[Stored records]
┄┄┄┄┄┄┄┄┄┄
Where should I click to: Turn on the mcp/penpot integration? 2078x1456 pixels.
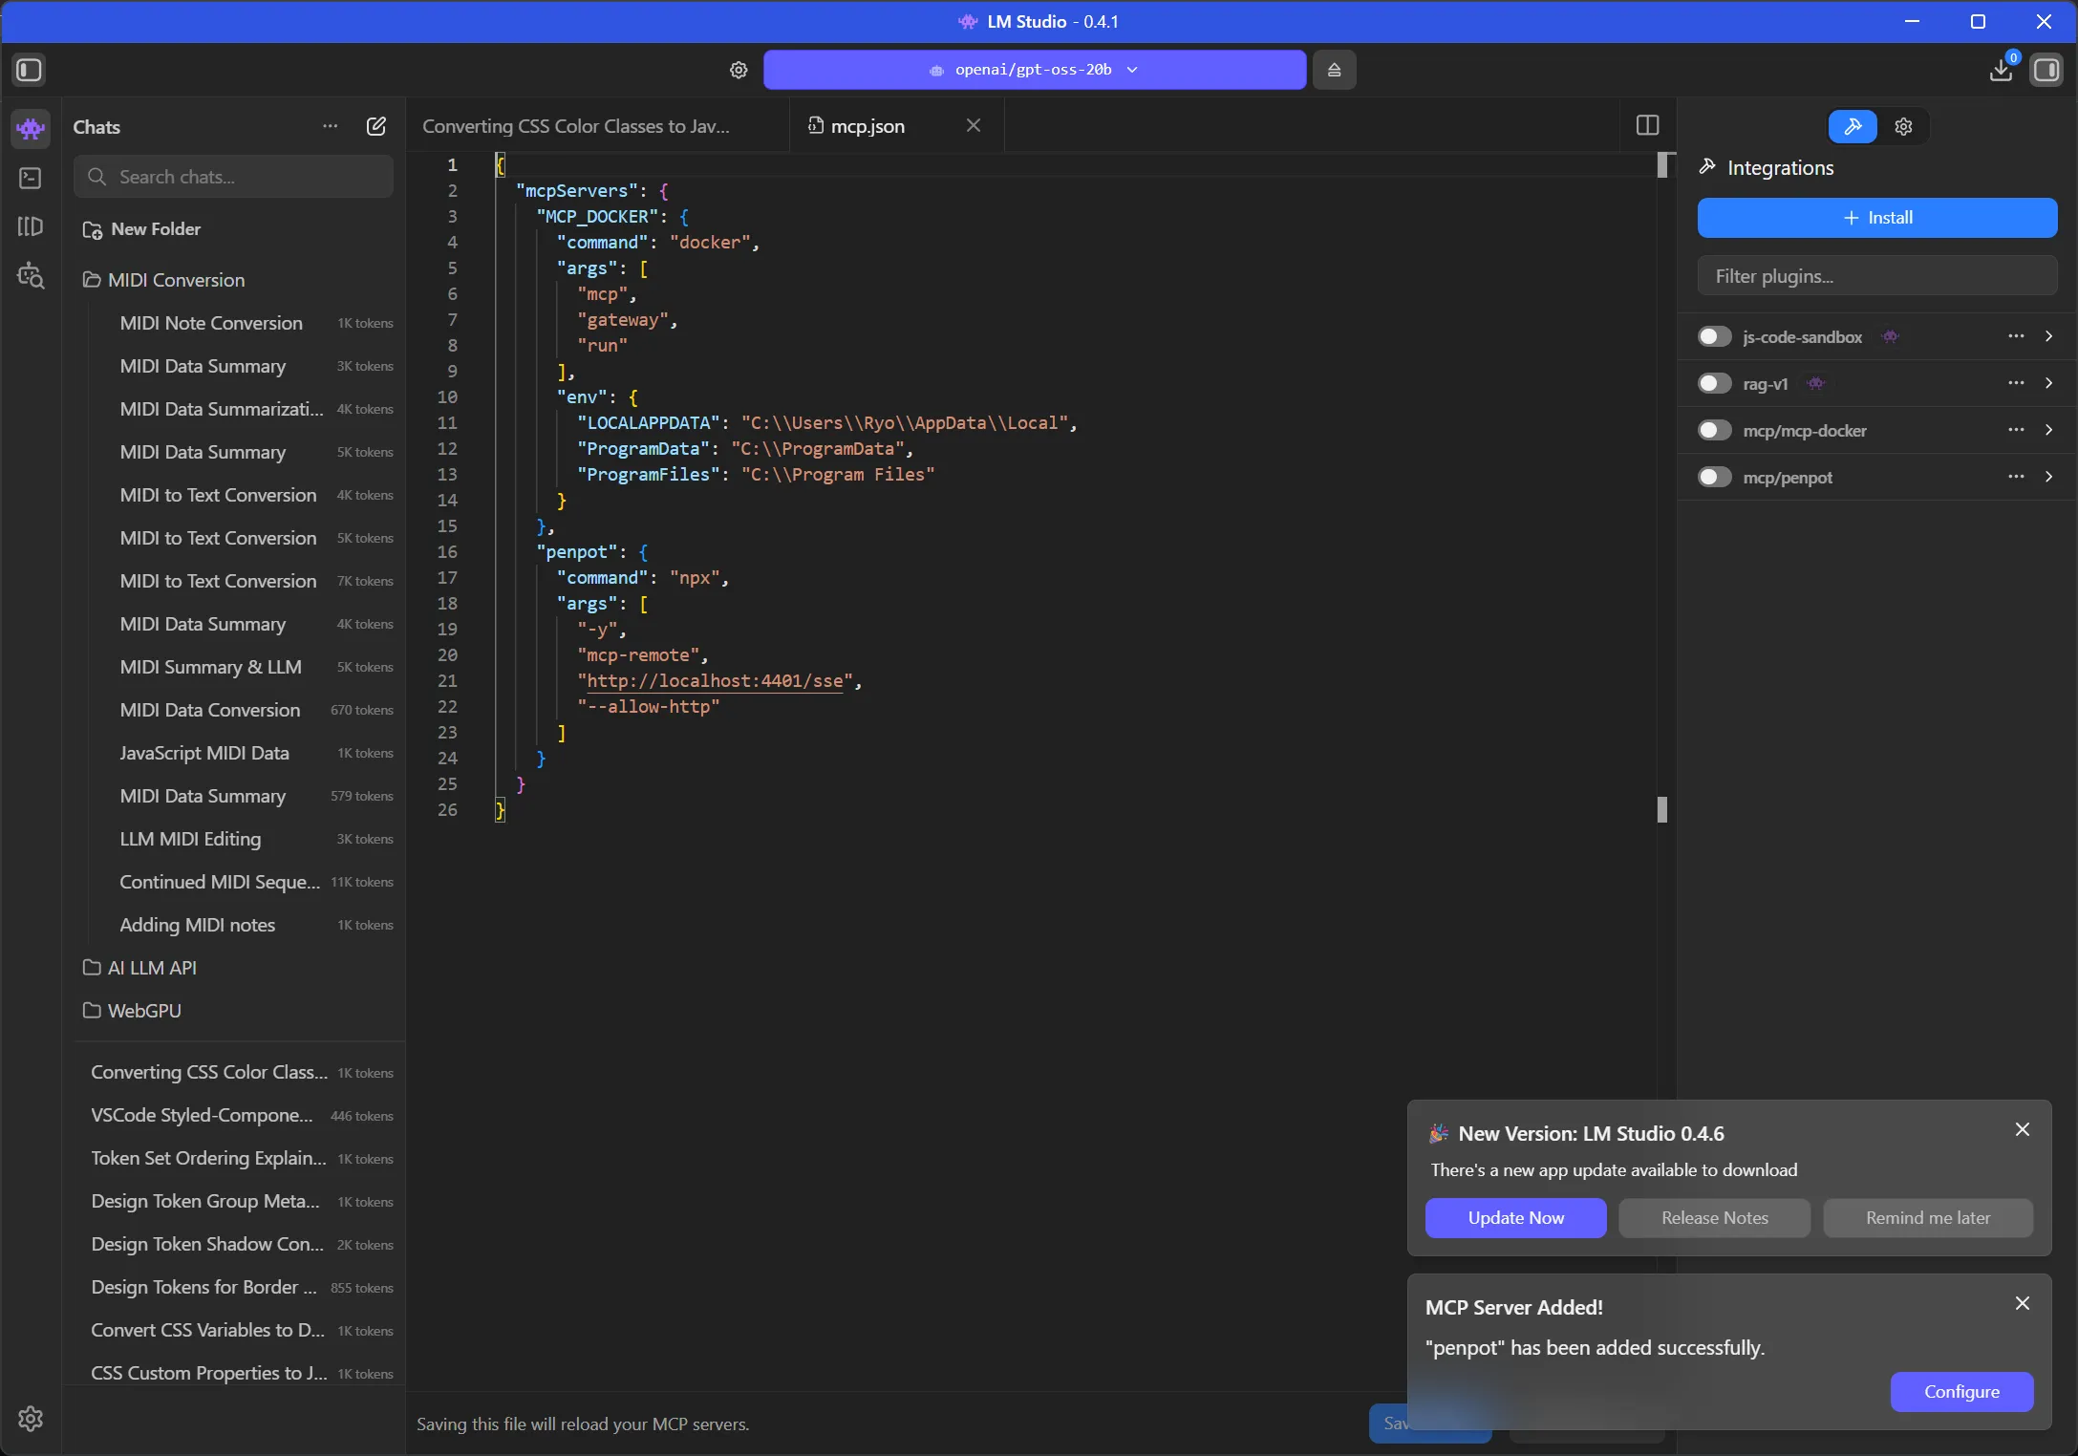tap(1714, 477)
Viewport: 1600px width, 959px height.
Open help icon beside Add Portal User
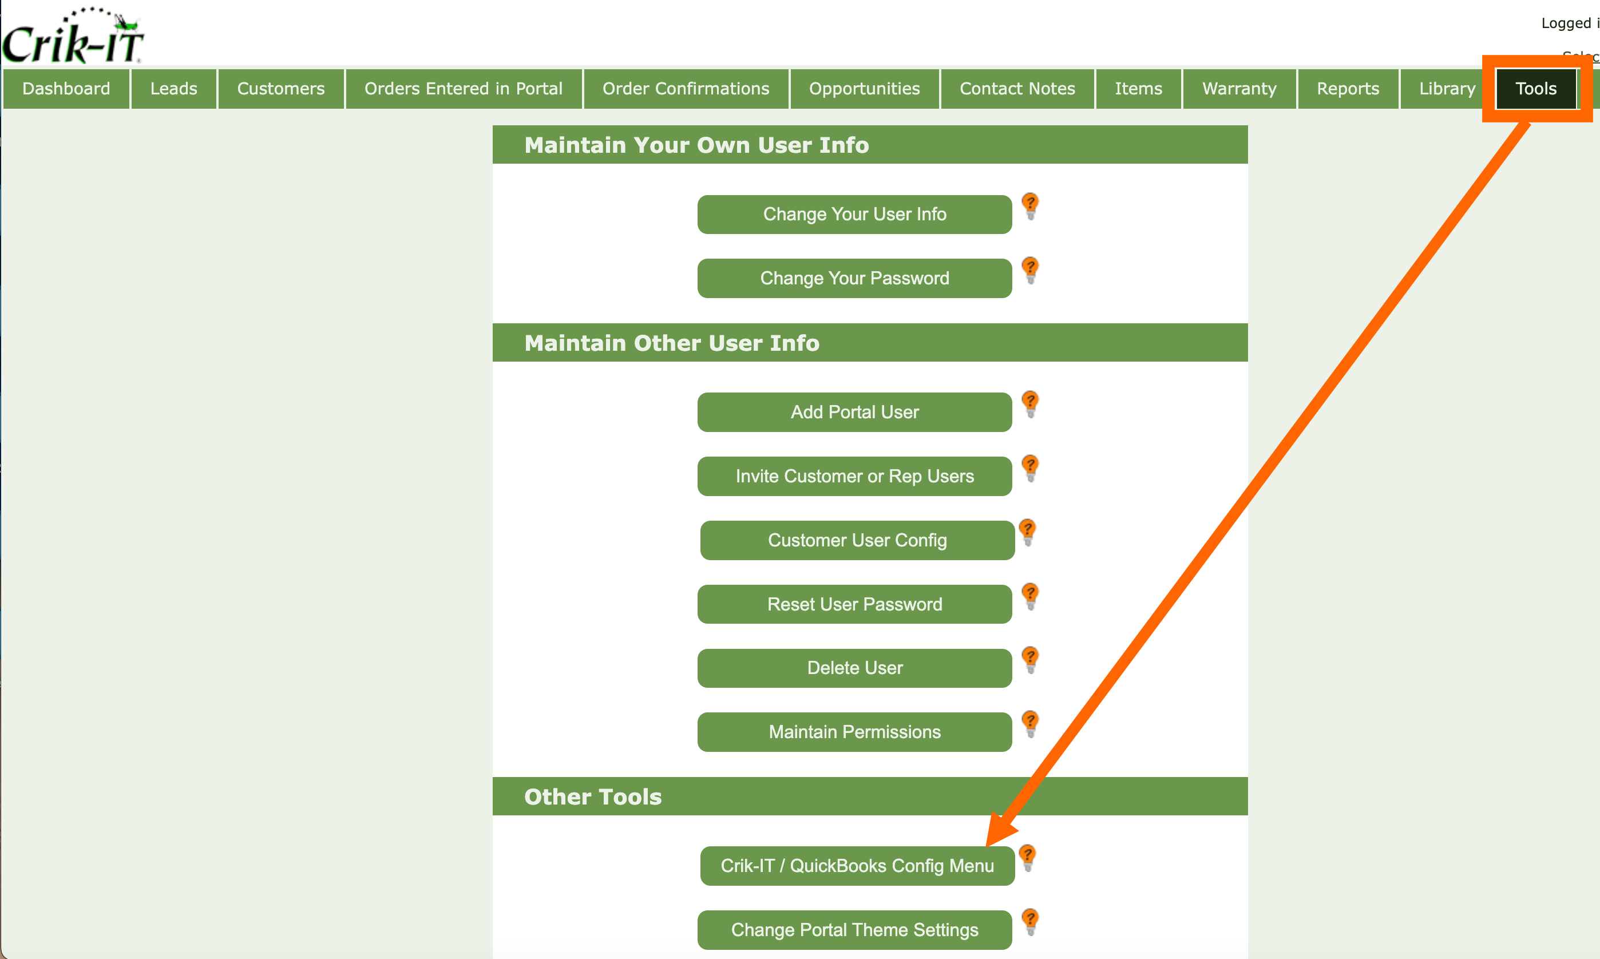coord(1030,403)
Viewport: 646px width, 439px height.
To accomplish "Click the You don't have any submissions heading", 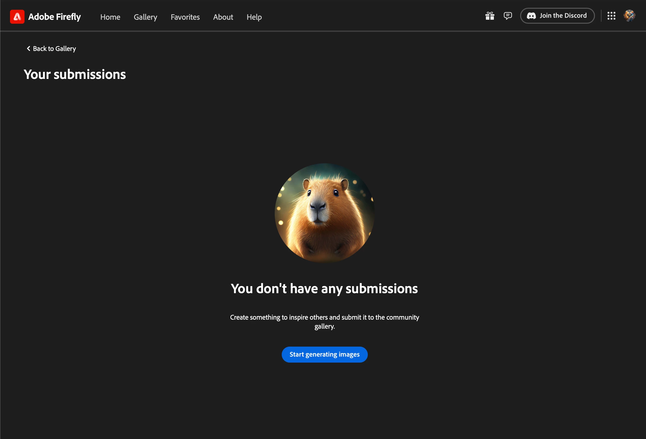I will pos(324,289).
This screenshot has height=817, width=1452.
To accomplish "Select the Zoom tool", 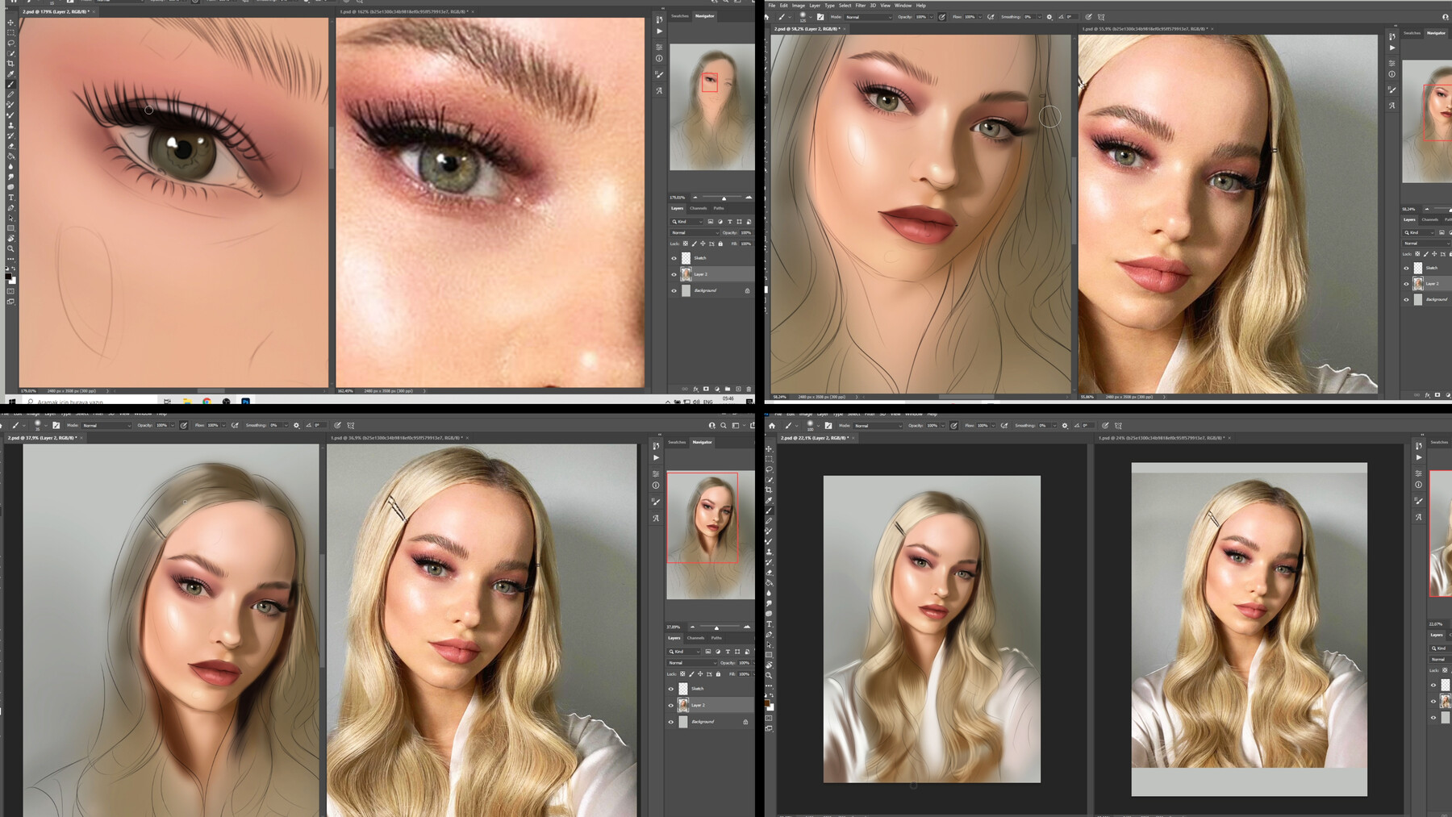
┄┄┄┄┄┄┄┄┄┄
In the entries above, find each line that includes the string "height" and copy it.

Solution to this exercise:
Viewport: 1600px width, 959px height.
Viewport: 646px width, 439px height.
This screenshot has height=817, width=1452.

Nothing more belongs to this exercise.